—Hijo de un camión lleno de putas, ¿qué estás mirando?
El pelotudo se dio vuelta para descubrir a su primo al lado suyo,
parado frente a la misma vidriera, sonriendo con la cordialidad del
reencuentro. Ambos se acercaron para un abrazo que unos minutos atrás
el infeliz jamás hubiera imaginado recibir, no desde la sentencia,
no desde aquel tatuaje que cambió su vida irremediablemente.
—No sabía que andabas por acá.
—Queria sorprenderte, sorete. Pensé que te haría falta una buena
sorpresa.
El hijo de puta no podía esconder su alegría. Hace muchos días que
nadie le dirigía una palabra amable. En el mejor de los casos
recibía puteadas frías y neutrales donde no se traslucía la menor
emoción, como un trámite.
—Vení, vamos a tomar algo, que hace rato no nos vemos, la concha
recalcada de tu hermana.
Entraron a un bar, atrayendo la mirada de todos los concurrentes. No
los miraban a ambos, ni siquiera al cuerpo entero de uno de ellos:
sólo veían el tatuaje en la frente del boludo, un estigma que no
podía ser ignorado. Por suerte sólo se limitaron a mirarlo: no
estaban obligados a hacer nada más a menos que entablaran
conversación con el tarado.
—Buenos días. ¿Qué desea tomar?
—Un café.
—¿Y el señor salame chupija? —El tono del mozo nunca se desvió
de la amable afectación con que acostumbraba hablar a los clientes.
—Lo mismo.
—Enseguida se los traigo. Morite.
El culorroto ya había perdido toda esperanza de tener una charla tan
amena. Llegado a cierto punto ya no percibía las puteadas o le
importaban tan poco que las borraba de su mente casi en el mismo
instante de su pronunciación.
Pero llegó el momento inevitable en que el primo hizo la pregunta:
—Decime, BASURA INSUFRIBLE (aunque hablara bajo, estaba obligado a
decir las puteadas en vos alta), ¿por qué fue? Escuché varias
versiones pero quiero saberlo de vos.
El insecto repulsivo suspiró y se confesó como si leyera un libreto
largo tiempo ensayado: la caminata distraída, el choque accidental
con una señora a la que se le cayó la cartera, el acto involuntario
de levantar y alcanzarle esa cartera, la vieja paranoica gritando que
querían robarle, el desconcierto y las injurias de la policía.

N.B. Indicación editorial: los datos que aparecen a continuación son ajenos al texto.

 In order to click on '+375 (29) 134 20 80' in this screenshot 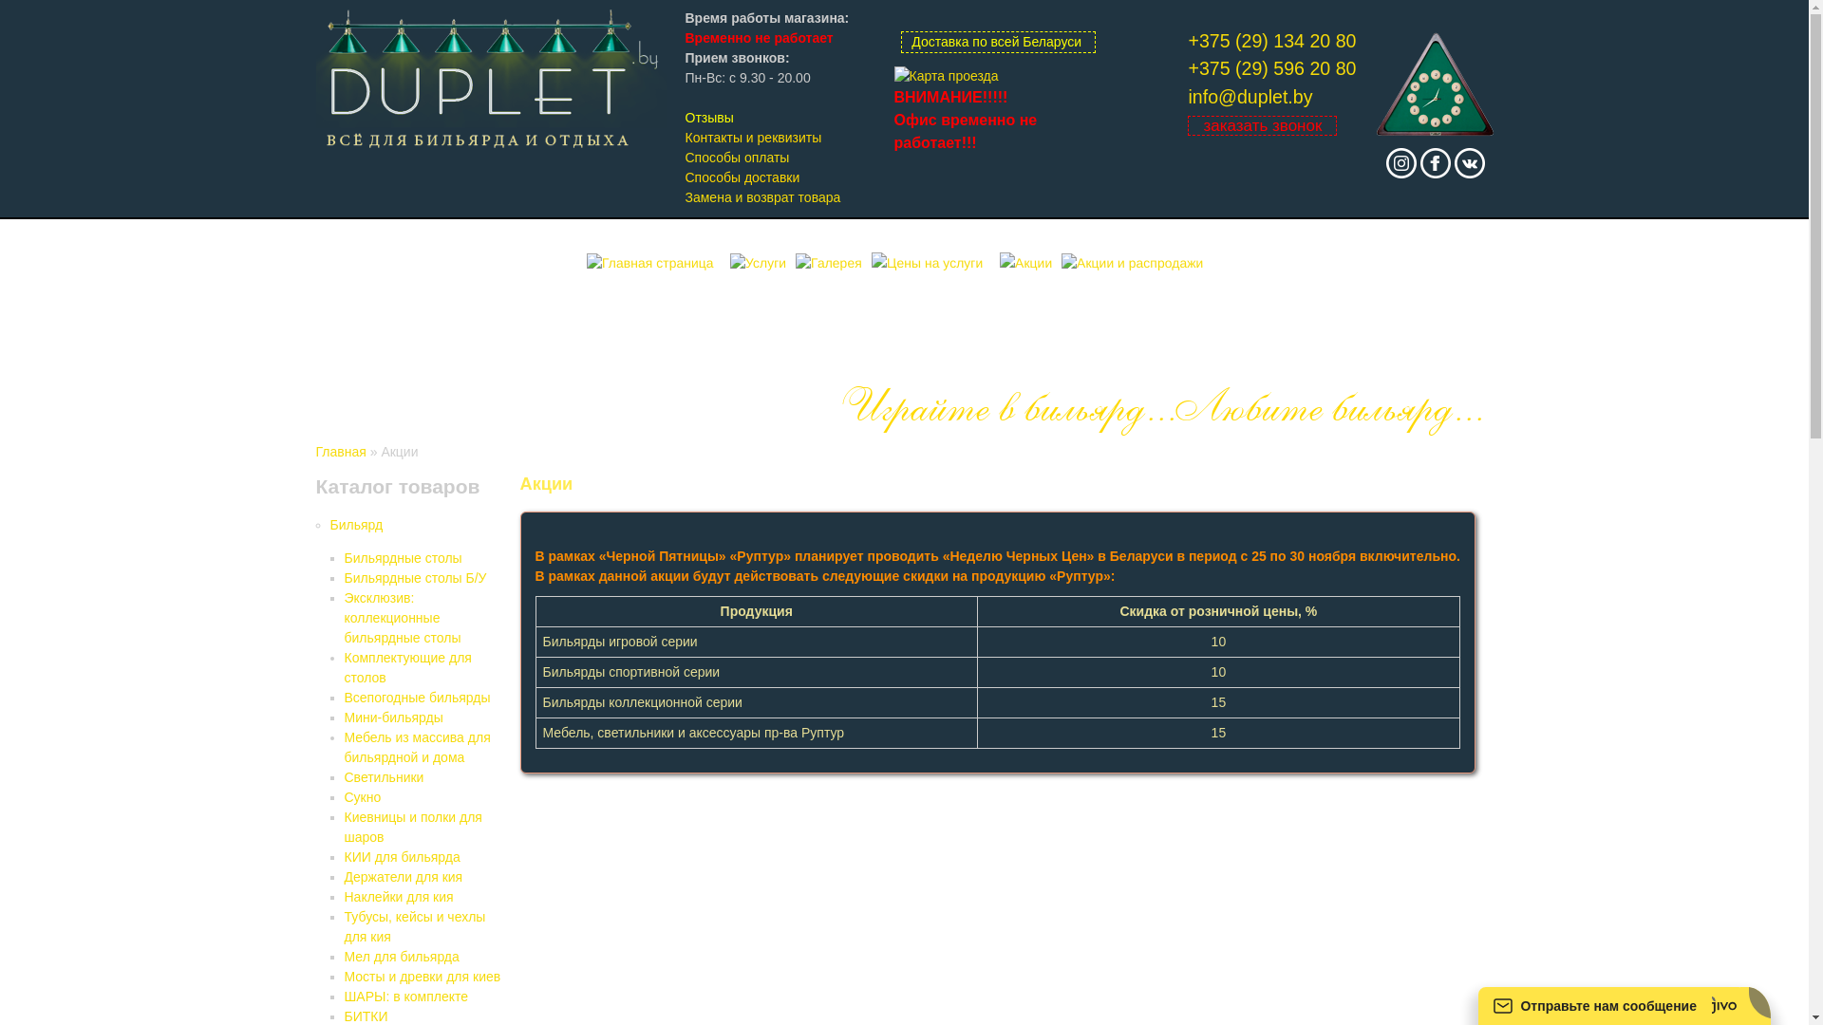, I will do `click(1271, 40)`.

—Después me enteré que la vieja había sacado mucha plata del
banco ese día y la llevaba toda en la cartera. Si no querés no me
creas: no soy perfecto pero nunca fui chorro.
—Vieja de mierda... ¿Cómo no te voy a creer? Si desde chicos...

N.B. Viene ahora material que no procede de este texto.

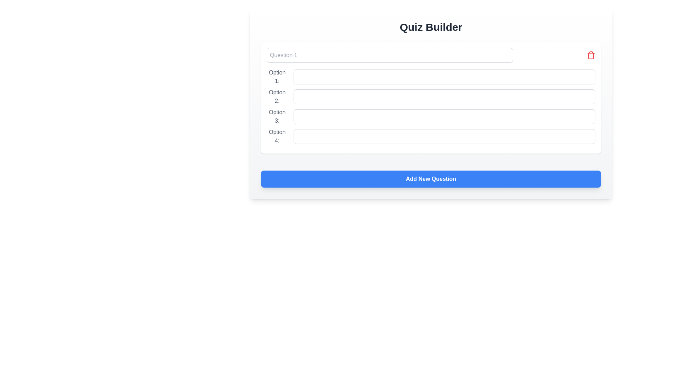 The height and width of the screenshot is (383, 680). Describe the element at coordinates (277, 116) in the screenshot. I see `the text label reading 'Option 3:' which is styled in gray font color and positioned before an input text field in the third position among four similar label-input field pairs` at that location.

El monólogo del primo fue largo, emotivo y (para cualquiera que no
fuera integrante de la conversación) resultaría tan soporífero que
sería un insulto relatarlo.
Pero en cierto momento algo pasó: todo el bar se quedó mirándolo a
él, ya no al reverendo hijo de puta sino a él, sin ningún rastro
del disimulo que venían mostrando durante toda la charla. Varios de
ellos estaban llamando desde sus celulares al mismo tiempo, con la
urgencia de quien busca reportar un delito. ¿Desde hace cuánto que
el primo no emitía un insulto?
Ambos mostraron el terror en la cara al darse cuenta y el primo, con
el rostro enrojecido de urgencia y espanto comenzó a putear a su
interlocutor a los gritos:
—¡La reconcha de tu madre bien puta y mal culeada! —Miró
horrorizado a su alrededor, como quien comprueba en vano si ha
logrado calmar a una fiera— ¡Miserable! ¡Comemierda! ¡Inmundicia!
¡Hacete culear por doscientos rinocerontes africanos! ¡Tirate de un
edificio! ¡Metete el obelisco en el orto! ¡Que te ataquen mil
violadores prendidos fuego!
Pero ya era tarde. Los comensales y mozos se habían agolpado
alrededor de la mesa, bloqueándoles el paso. Pudo escucharse cómo
alguien cerraba con llave la puerta de calle. Sólo quedaba esperar
la llegada de la policía. El renacuajo mal violado no tenía de qué
preocuparse: ya llevaba su castigo tatuado en la frente y debería
soportar estoicamente el trato que recibía. Sólo estaría en
problemas si lo descubrían tapando su frente.
El primo sí estaba en problemas. Cayó vencido sobre la silla
mientras los demás comensales se regocijaban en su sensación de
deber cumplido. Aunque en parte comenzaron a lamentar el haberse
quedado: afuera se escuchaban tiros y una estampida multitudinaria.
Eso sólo podía significar una cosa: alguien con un tatuaje de mayor
nivel estaba siendo perseguido por la calle. Y hace rato que ninguno
de ellos participaba en un asesinato grupal.